Editor's note: This article was first published Dec. 30, 2016. We're bringing it back today because it's New Year's Eve once again!
WASHINGTON (CIRCA) — Since 1904, thousands of people have converged on Times Square in New York City to ring in the new year.
But did you know the first New Year's Eve celebration there commemorated the official opening of The New York Times headquarters?
The paper's owner, Adolph Ochs, lobbied the city to rename the square in honor of the publication. The festivities that year included fireworks and plenty of cheers from the more than 200,000 attendees, according to the event's website.
The night was such a success that Times Square became "the place to be" on New Year's Eve. It replaced Lower Manhattan's Trinity Church as the city's hot spot to ring in the new year.
But it wasn't until two years later that the famous ball drop made its debut.
When the city banned fireworks, the owner of The New York Times arranged for a large, illuminated, 700-pound iron-and-wood ball to be lowered at midnight.
The New York Times relocated in 1914, but by then, Times Square had already made an historical imprint as the place for Americans to ring in the new year.
And, as you well know, hundred of thousands stand in the cold each year waiting for midnight to arrive.
But not everyone is into standing in the freezing cold to watch the ball drop.
Here are just a few unique ways people across the country ring in the new year.

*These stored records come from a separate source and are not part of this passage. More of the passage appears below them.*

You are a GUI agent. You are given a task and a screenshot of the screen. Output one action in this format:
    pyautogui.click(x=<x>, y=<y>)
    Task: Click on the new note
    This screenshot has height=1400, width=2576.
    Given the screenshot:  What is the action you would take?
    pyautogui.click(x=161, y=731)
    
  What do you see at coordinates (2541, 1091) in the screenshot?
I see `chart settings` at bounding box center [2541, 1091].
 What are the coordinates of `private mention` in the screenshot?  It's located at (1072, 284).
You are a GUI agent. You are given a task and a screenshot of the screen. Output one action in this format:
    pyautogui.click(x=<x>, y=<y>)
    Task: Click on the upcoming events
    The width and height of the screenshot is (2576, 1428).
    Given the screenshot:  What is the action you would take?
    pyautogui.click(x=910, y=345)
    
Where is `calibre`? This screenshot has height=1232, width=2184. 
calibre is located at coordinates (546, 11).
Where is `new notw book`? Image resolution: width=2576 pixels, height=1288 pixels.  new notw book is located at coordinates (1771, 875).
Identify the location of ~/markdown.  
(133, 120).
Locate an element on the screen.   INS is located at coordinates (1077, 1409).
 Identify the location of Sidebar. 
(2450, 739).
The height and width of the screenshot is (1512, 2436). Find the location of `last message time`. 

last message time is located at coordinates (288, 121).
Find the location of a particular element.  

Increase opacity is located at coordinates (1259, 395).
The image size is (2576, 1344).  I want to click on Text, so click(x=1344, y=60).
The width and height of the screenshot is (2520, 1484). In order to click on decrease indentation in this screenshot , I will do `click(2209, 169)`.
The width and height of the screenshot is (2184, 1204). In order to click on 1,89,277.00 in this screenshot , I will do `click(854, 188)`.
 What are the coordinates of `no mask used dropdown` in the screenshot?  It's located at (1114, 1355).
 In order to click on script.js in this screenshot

In Brasstown, North Carolina, a live opossum is lowered in a box from a pole outside a convenience store. The unique drop draws a crowd every year, but the store has faced backlash from animal rights groups in the past.
This year's event starts at 9:30 p.m. at Clay's Corner.
At the stroke of midnight in Key West, Florida, Sushi the drag queen is lowered from the balcony of the Bourbon Street Pub in a giant, red high heel.
When the event first started in 1996, Sushi's heel was fashioned out of chicken wire and paper mache, according to Atlas Obscura.
Since, an auto mechanic has re-imagined the shoe to make it more durable.
Las Cruces, New Mexico, has a 15-foot chile that's lowered on New Year's Eve.
For all you Georgia peaches, did you know you can watch an 800-pound Peach Drop in Atlanta?
In Plymouth, Wisconsin, an 80-pound wedge of cheese is lowered from a fire truck. This year's event will be the 10th annual Plymouth Cheese Drop.
So, why cheese? Well, an estimated 15 percent of the cheese consumed in the United States moves through Plymouth. And, according to ABC affiliate WKOW-TV, two years ago, the town was dubbed the "Cheese Capital of the World."
So, whether you're headed to Times Square or just enjoying your own unique, local celebration, have a safe and happy new year!